Dataset excerpt
[start]

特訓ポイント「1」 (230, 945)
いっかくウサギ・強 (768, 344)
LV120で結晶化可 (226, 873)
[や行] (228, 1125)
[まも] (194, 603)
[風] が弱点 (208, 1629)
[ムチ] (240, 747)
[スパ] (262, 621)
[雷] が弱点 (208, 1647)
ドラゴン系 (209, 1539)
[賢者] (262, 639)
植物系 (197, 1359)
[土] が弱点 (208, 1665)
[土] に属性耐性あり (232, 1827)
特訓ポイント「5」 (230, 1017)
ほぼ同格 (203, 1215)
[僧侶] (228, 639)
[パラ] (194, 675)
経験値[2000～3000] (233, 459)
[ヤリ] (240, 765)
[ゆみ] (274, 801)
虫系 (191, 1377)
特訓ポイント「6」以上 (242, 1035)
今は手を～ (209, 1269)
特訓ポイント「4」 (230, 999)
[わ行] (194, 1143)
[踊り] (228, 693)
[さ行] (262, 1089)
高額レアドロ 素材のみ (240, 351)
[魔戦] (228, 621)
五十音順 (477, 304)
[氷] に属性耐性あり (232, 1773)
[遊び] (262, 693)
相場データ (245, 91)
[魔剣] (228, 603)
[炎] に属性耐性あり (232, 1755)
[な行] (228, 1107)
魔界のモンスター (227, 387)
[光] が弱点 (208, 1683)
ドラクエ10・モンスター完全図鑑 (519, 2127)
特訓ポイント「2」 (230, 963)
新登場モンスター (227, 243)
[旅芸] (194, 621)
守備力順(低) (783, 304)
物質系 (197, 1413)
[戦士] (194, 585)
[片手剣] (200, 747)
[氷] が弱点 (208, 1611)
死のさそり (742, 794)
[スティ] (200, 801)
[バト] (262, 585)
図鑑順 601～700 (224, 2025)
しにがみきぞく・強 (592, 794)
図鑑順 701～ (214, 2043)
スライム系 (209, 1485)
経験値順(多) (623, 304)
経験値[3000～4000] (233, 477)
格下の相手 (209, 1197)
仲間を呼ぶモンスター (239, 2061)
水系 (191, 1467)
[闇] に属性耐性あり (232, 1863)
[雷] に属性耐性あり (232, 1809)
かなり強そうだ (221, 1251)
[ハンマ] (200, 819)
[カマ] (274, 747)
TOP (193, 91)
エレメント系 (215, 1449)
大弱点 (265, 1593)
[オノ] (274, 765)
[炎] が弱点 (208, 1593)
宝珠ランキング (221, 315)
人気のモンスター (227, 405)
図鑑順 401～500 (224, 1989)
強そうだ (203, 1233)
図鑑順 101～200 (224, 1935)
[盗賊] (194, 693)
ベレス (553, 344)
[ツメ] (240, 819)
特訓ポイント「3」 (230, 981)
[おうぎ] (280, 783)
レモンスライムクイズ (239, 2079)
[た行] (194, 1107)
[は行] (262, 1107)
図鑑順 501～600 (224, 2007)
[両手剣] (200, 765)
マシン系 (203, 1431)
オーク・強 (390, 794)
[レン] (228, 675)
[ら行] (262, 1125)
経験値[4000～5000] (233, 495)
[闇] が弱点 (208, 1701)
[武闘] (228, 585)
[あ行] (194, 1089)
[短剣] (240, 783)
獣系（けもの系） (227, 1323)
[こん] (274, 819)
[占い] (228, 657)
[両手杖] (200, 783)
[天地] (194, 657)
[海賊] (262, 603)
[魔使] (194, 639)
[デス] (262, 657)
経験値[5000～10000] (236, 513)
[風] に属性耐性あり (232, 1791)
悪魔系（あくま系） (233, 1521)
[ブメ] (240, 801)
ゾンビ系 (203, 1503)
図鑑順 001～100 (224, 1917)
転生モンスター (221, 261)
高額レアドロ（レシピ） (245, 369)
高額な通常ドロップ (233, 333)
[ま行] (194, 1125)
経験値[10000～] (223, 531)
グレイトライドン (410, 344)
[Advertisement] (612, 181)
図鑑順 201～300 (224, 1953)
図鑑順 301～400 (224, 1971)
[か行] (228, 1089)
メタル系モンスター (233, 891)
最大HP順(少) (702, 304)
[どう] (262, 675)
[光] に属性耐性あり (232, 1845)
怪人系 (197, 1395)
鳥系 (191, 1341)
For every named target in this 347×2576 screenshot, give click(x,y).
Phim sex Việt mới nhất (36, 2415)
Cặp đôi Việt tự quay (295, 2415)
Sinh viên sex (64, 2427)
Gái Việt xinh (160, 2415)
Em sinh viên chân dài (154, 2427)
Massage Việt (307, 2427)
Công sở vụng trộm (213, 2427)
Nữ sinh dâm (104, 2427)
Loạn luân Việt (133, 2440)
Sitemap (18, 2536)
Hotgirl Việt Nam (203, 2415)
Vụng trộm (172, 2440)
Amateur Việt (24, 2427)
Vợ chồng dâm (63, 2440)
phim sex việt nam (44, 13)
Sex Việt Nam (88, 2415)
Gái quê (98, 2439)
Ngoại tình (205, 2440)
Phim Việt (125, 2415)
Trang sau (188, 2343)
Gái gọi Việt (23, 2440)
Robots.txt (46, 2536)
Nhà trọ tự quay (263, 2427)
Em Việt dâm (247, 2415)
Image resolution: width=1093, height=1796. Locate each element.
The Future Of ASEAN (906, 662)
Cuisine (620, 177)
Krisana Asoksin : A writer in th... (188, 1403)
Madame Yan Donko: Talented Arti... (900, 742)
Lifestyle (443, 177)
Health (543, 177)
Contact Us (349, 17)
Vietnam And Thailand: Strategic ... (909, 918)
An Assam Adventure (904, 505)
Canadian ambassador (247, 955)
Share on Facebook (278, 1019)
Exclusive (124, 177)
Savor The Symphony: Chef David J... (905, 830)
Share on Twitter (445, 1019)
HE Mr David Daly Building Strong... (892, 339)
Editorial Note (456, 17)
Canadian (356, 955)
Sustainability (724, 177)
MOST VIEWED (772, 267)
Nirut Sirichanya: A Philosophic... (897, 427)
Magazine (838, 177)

[end]

> TASK TO CARRY OUT
Copy out all of the lines above, word for word and in the same order.

> TASK ANSWER
特訓ポイント「1」 (230, 945)
いっかくウサギ・強 (768, 344)
LV120で結晶化可 (226, 873)
[や行] (228, 1125)
[まも] (194, 603)
[風] が弱点 (208, 1629)
[ムチ] (240, 747)
[スパ] (262, 621)
[雷] が弱点 (208, 1647)
ドラゴン系 (209, 1539)
[賢者] (262, 639)
植物系 (197, 1359)
[土] が弱点 (208, 1665)
[土] に属性耐性あり (232, 1827)
特訓ポイント「5」 (230, 1017)
ほぼ同格 (203, 1215)
[僧侶] (228, 639)
[パラ] (194, 675)
経験値[2000～3000] (233, 459)
[ヤリ] (240, 765)
[ゆみ] (274, 801)
虫系 (191, 1377)
特訓ポイント「6」以上 (242, 1035)
今は手を～ (209, 1269)
特訓ポイント「4」 (230, 999)
[わ行] (194, 1143)
[踊り] (228, 693)
[さ行] (262, 1089)
高額レアドロ 素材のみ (240, 351)
[魔戦] (228, 621)
五十音順 (477, 304)
[氷] に属性耐性あり (232, 1773)
[遊び] (262, 693)
相場データ (245, 91)
[魔剣] (228, 603)
[炎] に属性耐性あり (232, 1755)
[な行] (228, 1107)
魔界のモンスター (227, 387)
[光] が弱点 (208, 1683)
ドラクエ10・モンスター完全図鑑 (519, 2127)
特訓ポイント「2」 (230, 963)
新登場モンスター (227, 243)
[旅芸] (194, 621)
守備力順(低) (783, 304)
物質系 (197, 1413)
[戦士] (194, 585)
[片手剣] (200, 747)
[氷] が弱点 (208, 1611)
死のさそり (742, 794)
[スティ] (200, 801)
[バト] (262, 585)
図鑑順 601～700 (224, 2025)
しにがみきぞく・強 (592, 794)
図鑑順 701～ (214, 2043)
スライム系 (209, 1485)
経験値順(多) (623, 304)
経験値[3000～4000] (233, 477)
格下の相手 (209, 1197)
仲間を呼ぶモンスター (239, 2061)
水系 (191, 1467)
[闇] に属性耐性あり (232, 1863)
[雷] に属性耐性あり (232, 1809)
かなり強そうだ (221, 1251)
[ハンマ] (200, 819)
[カマ] (274, 747)
TOP (193, 91)
エレメント系 (215, 1449)
大弱点 (265, 1593)
[オノ] (274, 765)
[炎] が弱点 (208, 1593)
宝珠ランキング (221, 315)
人気のモンスター (227, 405)
図鑑順 401～500 (224, 1989)
強そうだ (203, 1233)
図鑑順 101～200 (224, 1935)
[盗賊] (194, 693)
ベレス (553, 344)
[ツメ] (240, 819)
特訓ポイント「3」 (230, 981)
[おうぎ] (280, 783)
レモンスライムクイズ (239, 2079)
[た行] (194, 1107)
[は行] (262, 1107)
図鑑順 501～600 (224, 2007)
[両手剣] (200, 765)
マシン系 (203, 1431)
オーク・強 (390, 794)
[レン] (228, 675)
[ら行] (262, 1125)
経験値[4000～5000] (233, 495)
[闇] が弱点 (208, 1701)
[武闘] (228, 585)
[あ行] (194, 1089)
[短剣] (240, 783)
獣系（けもの系） (227, 1323)
[こん] (274, 819)
[占い] (228, 657)
[両手杖] (200, 783)
[天地] (194, 657)
[海賊] (262, 603)
[魔使] (194, 639)
[デス] (262, 657)
経験値[5000～10000] (236, 513)
[風] に属性耐性あり (232, 1791)
悪魔系（あくま系） (233, 1521)
[ブメ] (240, 801)
ゾンビ系 (203, 1503)
図鑑順 001～100 (224, 1917)
転生モンスター (221, 261)
高額レアドロ（レシピ） (245, 369)
高額な通常ドロップ (233, 333)
[ま行] (194, 1125)
経験値[10000～] (223, 531)
グレイトライドン (410, 344)
[Advertisement] (612, 181)
図鑑順 201～300 (224, 1953)
図鑑順 301～400 (224, 1971)
[か行] (228, 1089)
メタル系モンスター (233, 891)
最大HP順(少) (702, 304)
[どう] (262, 675)
[光] に属性耐性あり (232, 1845)
怪人系 (197, 1395)
鳥系 (191, 1341)
For every named target in this 347×2576 screenshot, give click(x,y).
Phim sex Việt mới nhất (36, 2415)
Cặp đôi Việt tự quay (295, 2415)
Sinh viên sex (64, 2427)
Gái Việt xinh (160, 2415)
Em sinh viên chân dài (154, 2427)
Massage Việt (307, 2427)
Công sở vụng trộm (213, 2427)
Nữ sinh dâm (104, 2427)
Loạn luân Việt (133, 2440)
Sitemap (18, 2536)
Hotgirl Việt Nam (203, 2415)
Vụng trộm (172, 2440)
Amateur Việt (24, 2427)
Vợ chồng dâm (63, 2440)
phim sex việt nam (44, 13)
Sex Việt Nam (88, 2415)
Gái quê (98, 2439)
Ngoại tình (205, 2440)
Phim Việt (125, 2415)
Trang sau (188, 2343)
Gái gọi Việt (23, 2440)
Robots.txt (46, 2536)
Nhà trọ tự quay (263, 2427)
Em Việt dâm (247, 2415)
Image resolution: width=1093, height=1796. Locate each element.
The Future Of ASEAN (906, 662)
Cuisine (620, 177)
Krisana Asoksin : A writer in th... (188, 1403)
Madame Yan Donko: Talented Arti... (900, 742)
Lifestyle (443, 177)
Health (543, 177)
Contact Us (349, 17)
Vietnam And Thailand: Strategic ... (909, 918)
An Assam Adventure (904, 505)
Canadian ambassador (247, 955)
Share on Facebook (278, 1019)
Exclusive (124, 177)
Savor The Symphony: Chef David J... (905, 830)
Share on Twitter (445, 1019)
HE Mr David Daly Building Strong... (892, 339)
Editorial Note (456, 17)
Canadian (356, 955)
Sustainability (724, 177)
MOST VIEWED (772, 267)
Nirut Sirichanya: A Philosophic... (897, 427)
Magazine (838, 177)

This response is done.